Recombinant Sorex hosonoi Cytochrome b (MT-CYB)

What is Recombinant Sorex hosonoi Cytochrome b and what are its primary structural characteristics?

Recombinant Sorex hosonoi Cytochrome b (MT-CYB) is a partial recombinant protein derived from the mitochondrial genome of the Azumi shrew (Sorex hosonoi), produced through heterologous expression systems . This protein is a critical component of the electron transport chain's Complex III, functioning as Complex III subunit 3 (also known as Ubiquinol-cytochrome-c reductase complex cytochrome b subunit) . The protein is available from commercial sources in both yeast-derived and mammalian cell-derived forms, each offering >85% purity as determined by SDS-PAGE analysis . It's identified in the UniProt database under accession number O21414, which provides researchers with access to its known sequence characteristics and functional annotations .

How does Cytochrome b from Sorex hosonoi differ from other mammalian Cytochrome b proteins in terms of sequence conservation?

Cytochrome b is generally well-conserved across mammalian species due to its essential role in energy metabolism, but species-specific variations exist, particularly in regions not critical for electron transport function.
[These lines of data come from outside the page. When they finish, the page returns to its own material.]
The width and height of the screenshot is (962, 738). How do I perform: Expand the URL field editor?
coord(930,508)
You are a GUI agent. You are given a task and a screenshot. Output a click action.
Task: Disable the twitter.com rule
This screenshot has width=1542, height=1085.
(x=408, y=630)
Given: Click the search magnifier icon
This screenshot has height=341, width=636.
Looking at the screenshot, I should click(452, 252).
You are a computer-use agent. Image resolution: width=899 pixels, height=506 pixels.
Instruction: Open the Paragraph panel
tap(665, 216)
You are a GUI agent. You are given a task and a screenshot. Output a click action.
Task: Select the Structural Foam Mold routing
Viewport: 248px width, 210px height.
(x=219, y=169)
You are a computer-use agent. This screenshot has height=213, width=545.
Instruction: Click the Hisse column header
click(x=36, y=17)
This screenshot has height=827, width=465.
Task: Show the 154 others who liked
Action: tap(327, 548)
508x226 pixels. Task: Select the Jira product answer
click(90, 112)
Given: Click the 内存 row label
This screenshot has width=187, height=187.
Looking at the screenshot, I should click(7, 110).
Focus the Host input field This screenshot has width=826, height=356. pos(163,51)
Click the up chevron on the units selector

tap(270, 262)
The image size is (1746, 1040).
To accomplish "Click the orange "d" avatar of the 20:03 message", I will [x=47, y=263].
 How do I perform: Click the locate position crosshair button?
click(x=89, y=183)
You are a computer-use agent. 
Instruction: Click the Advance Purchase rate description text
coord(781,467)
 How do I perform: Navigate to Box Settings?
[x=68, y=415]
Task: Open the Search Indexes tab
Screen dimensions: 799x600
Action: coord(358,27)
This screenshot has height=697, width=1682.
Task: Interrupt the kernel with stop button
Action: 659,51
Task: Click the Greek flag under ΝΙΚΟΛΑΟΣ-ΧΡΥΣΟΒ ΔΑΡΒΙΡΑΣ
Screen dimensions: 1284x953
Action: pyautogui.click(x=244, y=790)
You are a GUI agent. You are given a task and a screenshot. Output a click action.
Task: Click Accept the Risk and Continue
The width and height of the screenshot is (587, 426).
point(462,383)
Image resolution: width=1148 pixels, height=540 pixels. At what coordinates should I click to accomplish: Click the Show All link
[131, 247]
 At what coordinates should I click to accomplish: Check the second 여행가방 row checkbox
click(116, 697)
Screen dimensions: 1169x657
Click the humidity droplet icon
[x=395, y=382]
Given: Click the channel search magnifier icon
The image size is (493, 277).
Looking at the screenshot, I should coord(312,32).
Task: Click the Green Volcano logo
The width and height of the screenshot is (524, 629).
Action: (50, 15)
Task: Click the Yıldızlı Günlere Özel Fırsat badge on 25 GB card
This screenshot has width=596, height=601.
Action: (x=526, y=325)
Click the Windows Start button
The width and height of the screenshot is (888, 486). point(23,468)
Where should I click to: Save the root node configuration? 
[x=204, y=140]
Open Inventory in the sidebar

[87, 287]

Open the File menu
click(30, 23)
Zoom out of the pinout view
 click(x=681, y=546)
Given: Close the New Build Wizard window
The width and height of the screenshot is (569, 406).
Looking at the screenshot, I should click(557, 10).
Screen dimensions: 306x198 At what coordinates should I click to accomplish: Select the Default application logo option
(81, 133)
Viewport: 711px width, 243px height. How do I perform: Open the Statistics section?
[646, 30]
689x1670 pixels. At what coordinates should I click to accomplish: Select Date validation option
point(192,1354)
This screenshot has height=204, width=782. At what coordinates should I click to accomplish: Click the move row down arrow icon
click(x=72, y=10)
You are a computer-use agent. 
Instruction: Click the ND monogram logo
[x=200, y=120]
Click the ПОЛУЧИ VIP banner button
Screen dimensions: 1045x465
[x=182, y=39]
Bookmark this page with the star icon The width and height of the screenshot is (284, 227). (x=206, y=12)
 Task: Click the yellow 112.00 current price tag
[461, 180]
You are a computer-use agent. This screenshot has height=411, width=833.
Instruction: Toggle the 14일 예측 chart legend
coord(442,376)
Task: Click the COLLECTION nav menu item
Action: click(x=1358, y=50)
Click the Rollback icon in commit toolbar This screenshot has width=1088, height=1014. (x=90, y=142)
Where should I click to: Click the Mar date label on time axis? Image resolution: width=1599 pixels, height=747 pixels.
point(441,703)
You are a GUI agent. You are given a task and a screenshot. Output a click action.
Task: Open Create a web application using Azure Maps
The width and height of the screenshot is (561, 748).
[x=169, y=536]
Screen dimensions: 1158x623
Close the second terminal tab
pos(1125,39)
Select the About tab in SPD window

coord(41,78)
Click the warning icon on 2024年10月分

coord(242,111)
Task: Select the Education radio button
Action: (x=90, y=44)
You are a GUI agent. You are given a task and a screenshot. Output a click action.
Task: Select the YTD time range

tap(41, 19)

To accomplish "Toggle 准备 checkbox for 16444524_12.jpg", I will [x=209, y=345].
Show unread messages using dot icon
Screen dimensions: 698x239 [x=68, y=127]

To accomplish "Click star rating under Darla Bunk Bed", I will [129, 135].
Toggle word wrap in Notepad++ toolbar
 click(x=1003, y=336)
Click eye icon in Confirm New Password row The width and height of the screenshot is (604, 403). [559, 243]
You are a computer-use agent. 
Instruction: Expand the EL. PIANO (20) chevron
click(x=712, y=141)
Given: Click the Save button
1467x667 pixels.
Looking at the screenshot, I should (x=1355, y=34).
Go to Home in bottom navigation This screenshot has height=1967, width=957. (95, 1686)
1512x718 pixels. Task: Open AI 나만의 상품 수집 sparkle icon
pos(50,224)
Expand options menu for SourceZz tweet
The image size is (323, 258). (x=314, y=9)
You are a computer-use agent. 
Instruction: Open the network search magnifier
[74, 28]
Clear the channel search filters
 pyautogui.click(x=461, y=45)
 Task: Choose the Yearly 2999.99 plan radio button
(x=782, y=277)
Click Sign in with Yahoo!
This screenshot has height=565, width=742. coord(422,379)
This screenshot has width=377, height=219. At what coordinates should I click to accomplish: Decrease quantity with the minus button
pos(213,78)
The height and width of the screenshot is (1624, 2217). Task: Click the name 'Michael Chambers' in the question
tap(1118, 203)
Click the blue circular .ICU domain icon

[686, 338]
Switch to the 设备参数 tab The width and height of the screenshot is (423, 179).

While the search results don't provide specific sequence comparisons for Sorex hosonoi cytochrome b versus other mammals, research on related shrew species like Sorex araneus has revealed significant nucleotide sequence variations . In S. araneus, a 572 bp region of the cytochrome b gene showed multiple haplotypes with a distinct star-like network structure, with approximately 36% of individuals sharing a central haplotype . These variations have proven valuable for studying population structure and post-glacial colonization patterns. When designing experiments, researchers should consider that while the functional domains of cytochrome b are highly conserved, species-specific variations may affect antibody recognition, protein-protein interactions, and potentially drug binding characteristics .

What are the recommended reconstitution protocols for Recombinant Sorex hosonoi Cytochrome b to maintain optimal activity?

For optimal reconstitution of lyophilized Recombinant Sorex hosonoi Cytochrome b, follow this methodological approach:

• Centrifuge the vial briefly to ensure all material is at the bottom of the container before opening .

• Reconstitute the protein in deionized sterile water to reach a concentration between 0.1-1.0 mg/mL .

• Add glycerol to a final concentration of 5-50% (with 50% being the manufacturer's default recommendation) to enhance stability during storage .

• Aliquot the reconstituted protein into smaller volumes to avoid repeated freeze-thaw cycles, which can significantly compromise protein integrity and activity .

• Store working aliquots at 4°C for short-term use (up to one week) and store remaining aliquots at -20°C/-80°C for long-term storage .

This reconstitution protocol is designed to maintain the structural integrity and functional activity of the protein, which is crucial for downstream applications such as enzymatic assays, antibody production, and protein-protein interaction studies.

How can Recombinant Sorex hosonoi Cytochrome b be utilized in evolutionary studies of shrews and related mammals?

Recombinant Sorex hosonoi Cytochrome b can serve as a valuable molecular tool in evolutionary studies through several methodological approaches:

• Phylogenetic Analysis: The protein or its encoding sequence can be used as a reference standard when constructing phylogenetic trees to understand evolutionary relationships among Sorex species and other insectivores . Research on Sorex araneus has already demonstrated that cytochrome b sequences can reveal population structuring and colonization patterns .

• Haplotype Network Construction: The gene can be used to generate median haplotype networks similar to those observed in S. araneus, which showed a pronounced star-like structure indicative of population expansion after bottleneck events .

• Post-glacial Colonization Studies: Cytochrome b sequence data can inform hypotheses about historical population movements, as demonstrated in research showing how S. araneus likely colonized post-glacial territories through specific matrilines .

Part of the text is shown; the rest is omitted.